Pertanyaan yang memicu emosiku pada manajer di kantorku bekerja. Dia itu terlalu sibuk mengurusi perihal pribadiku. Aku tahu, mungkin dia hanya, sedang merasa cemburu atau merasa kalah saing dengan anak belasan tahun untuk menarik perhatianku. Aku nggak nyangka kabarnya jadi cepat sampai ke telinganya. Meskipun masih simpang siur. Karena aku masih tidak mau mengakui soal ini.
"Saya rasa mengenai itu Pak Kevin tidak perlu tahu deh."
"Aku heran aja sama pilihan kamu. Kamu nggak lagi mabokkan saat menerima dia? Randita, di sini jelas-jelas ada aku yang lebih segalanya. Kok malah kamu pilih anak baru kemarin sore yang kencingnya belum tentu lurus."
Dari sini, emosiku mulai mencapai ke ubun-ubun. Dia jelas-jelas sedang meragukan pilihanku dengan cara, merendahkan Revano. Jelas, aku tidak terima. Memangnya siapa dia berani mencampuri dan mengomentari pilihanku?
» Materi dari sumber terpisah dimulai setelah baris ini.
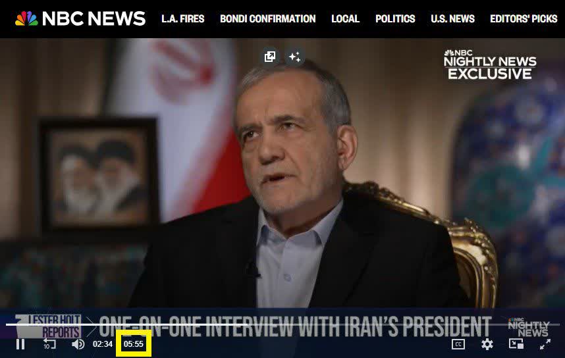Rewind the video 10 seconds
The image size is (565, 358).
49,344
"Bapak sebaiknya ngaca dulu deh sebelum bicara begitu sama saya. Apa Bapak pikir setelah mengatakan itu hati saya akan berpaling ke Bapak. Enggak akan, Pak. Lagi pula memangnya Bapak tahu kabar yang sebenarnya gimana? Bapak jangan asal menjelek-jelekkan orang lain. Jadi, kenapa saya tidak pernah mau pilih Bapak, tahu kan alasannya sekarang? Karena secara nggak langsung Bapak sedang memberitahu pada saya siapa diri Bapak yang sebenarnya."
Aku sudah tidak peduli sedang berhadapan dengan siapa. Aku paling nggak, suka ranah pribadiku diusik apalagi oleh orang yang sok tahu macam Pak Kevin. Mungkin dia tidak menyangka aku akan semarah itu. Sehingga waktu aku pulang tadi, dia mengejarku untuk meminta maaf dariku. Aku masih kesal padanya. Jadi, aku memutuskan mendiamkannya. Aku hanya akan bicara padanya jika itu menyangkut soal pekerjaan saja.